Capture a PDF to Devonthink from almost anywhere

Hello all,

Here’s a script I use to capture the front document of whatever app I am using and put it into a PDF in devonthink. Right now it works mostly with browsers (camino, safari, devonagent, etc.) and pdf readers (skim, pdfpenpro, and (kind of ) preview.app). I set this script to a hotkey and it will try to figure out whether I’m browsing or editing a pdf, looking a a web page, etc, and do the right thing. As a bonus, if the pdf is not already ocr-ed it will do that too. Great for using jstor or the like. More applications can be added pretty easily if you can tell me your usage.
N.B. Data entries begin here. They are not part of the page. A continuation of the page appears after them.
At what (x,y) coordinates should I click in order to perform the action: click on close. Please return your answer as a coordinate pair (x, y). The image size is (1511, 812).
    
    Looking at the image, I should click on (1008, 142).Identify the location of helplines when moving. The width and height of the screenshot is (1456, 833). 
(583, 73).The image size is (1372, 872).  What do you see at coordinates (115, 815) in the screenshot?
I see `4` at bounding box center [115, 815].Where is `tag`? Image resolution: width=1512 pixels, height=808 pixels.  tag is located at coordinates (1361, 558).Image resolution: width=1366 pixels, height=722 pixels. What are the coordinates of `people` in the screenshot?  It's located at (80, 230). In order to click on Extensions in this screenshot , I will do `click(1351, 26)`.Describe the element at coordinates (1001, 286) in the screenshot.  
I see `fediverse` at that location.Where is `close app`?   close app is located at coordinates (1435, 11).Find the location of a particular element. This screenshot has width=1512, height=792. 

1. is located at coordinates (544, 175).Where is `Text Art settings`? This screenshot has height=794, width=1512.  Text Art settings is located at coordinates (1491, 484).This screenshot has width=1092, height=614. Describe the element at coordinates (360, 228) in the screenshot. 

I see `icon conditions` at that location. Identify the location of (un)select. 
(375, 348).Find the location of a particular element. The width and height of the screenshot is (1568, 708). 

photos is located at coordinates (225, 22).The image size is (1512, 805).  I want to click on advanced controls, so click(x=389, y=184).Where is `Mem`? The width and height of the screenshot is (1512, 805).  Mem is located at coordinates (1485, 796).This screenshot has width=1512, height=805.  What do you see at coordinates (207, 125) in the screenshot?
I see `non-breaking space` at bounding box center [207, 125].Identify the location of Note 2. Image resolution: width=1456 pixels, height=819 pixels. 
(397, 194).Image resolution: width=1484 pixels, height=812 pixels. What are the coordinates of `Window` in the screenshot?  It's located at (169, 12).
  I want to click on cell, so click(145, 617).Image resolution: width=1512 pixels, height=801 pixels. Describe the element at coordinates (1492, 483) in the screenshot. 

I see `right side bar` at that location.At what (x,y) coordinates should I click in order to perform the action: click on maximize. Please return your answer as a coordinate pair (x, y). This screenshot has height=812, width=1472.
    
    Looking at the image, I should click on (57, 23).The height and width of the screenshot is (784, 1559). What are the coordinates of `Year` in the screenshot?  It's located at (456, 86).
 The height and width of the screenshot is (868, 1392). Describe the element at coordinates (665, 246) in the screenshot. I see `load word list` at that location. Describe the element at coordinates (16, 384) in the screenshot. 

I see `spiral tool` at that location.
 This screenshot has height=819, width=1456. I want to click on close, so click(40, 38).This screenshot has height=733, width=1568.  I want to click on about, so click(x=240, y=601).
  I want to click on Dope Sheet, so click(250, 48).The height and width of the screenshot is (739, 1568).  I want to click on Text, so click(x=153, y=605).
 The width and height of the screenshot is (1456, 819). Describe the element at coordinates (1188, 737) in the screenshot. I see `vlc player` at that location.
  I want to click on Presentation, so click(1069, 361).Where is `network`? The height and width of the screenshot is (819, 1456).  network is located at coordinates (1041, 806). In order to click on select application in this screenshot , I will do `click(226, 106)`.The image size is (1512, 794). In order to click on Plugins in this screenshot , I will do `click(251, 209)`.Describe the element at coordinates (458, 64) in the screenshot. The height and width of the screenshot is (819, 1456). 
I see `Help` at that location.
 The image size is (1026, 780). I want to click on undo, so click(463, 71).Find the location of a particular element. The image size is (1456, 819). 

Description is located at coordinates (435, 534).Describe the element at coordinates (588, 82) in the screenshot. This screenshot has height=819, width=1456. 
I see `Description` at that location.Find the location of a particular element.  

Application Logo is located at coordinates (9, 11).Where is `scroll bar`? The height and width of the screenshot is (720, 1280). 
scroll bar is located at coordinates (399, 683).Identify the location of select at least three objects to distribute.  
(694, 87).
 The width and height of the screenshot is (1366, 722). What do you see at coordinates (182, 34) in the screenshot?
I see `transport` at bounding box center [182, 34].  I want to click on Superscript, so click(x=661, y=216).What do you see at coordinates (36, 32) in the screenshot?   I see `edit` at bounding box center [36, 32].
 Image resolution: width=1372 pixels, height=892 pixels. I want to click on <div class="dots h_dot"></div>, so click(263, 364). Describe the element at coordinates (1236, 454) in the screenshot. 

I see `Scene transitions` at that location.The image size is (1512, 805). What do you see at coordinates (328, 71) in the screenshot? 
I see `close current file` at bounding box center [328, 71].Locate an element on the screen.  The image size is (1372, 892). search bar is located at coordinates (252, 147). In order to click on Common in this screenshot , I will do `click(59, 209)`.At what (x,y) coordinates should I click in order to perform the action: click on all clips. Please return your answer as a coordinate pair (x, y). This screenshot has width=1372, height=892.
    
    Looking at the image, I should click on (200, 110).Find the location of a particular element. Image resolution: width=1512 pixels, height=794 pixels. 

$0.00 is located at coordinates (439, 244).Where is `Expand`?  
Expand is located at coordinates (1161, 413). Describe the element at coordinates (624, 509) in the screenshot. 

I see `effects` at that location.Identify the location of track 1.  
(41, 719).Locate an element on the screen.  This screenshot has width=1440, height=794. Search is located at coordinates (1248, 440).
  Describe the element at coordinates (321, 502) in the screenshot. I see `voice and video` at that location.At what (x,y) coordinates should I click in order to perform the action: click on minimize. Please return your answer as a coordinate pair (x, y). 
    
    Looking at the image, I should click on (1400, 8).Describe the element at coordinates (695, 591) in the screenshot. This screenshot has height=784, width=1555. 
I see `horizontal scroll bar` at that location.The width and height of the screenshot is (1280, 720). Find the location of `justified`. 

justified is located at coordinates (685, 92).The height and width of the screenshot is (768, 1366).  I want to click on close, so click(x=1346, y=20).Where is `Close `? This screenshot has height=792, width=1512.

Hopefully you will find the script handy…

erico

---- PDF-Archive current document
----version 1.1c by Eric Oberle
----This script attempts to detect which program is currently the frontmost, and attempts to send a pdf of that document to Devonthink Pro.  The goal of the script is to allow you to have a single key to archive all files. 
--it is best used with a "hot key" program, such as red sweater software's "Fastscripts"

----it should work with Preview.app (most of the time), Skim, Pdfpenpro for pdfs, and it should work with DevonAgent, Safari, Omniweb, Camino, Firefox, and Opera.  If any one of these browsers has a webpage open instead of a pdf, the script will attempt to make a pdf out of that webpage. 

---the script currently expects that you have installed growl.

---note: if there are some of these  browsers that you would never use, feel free to comment out that code block by enclosing it with (*   *).  Otherwise applescript editors will open them whenever you try to edit this script.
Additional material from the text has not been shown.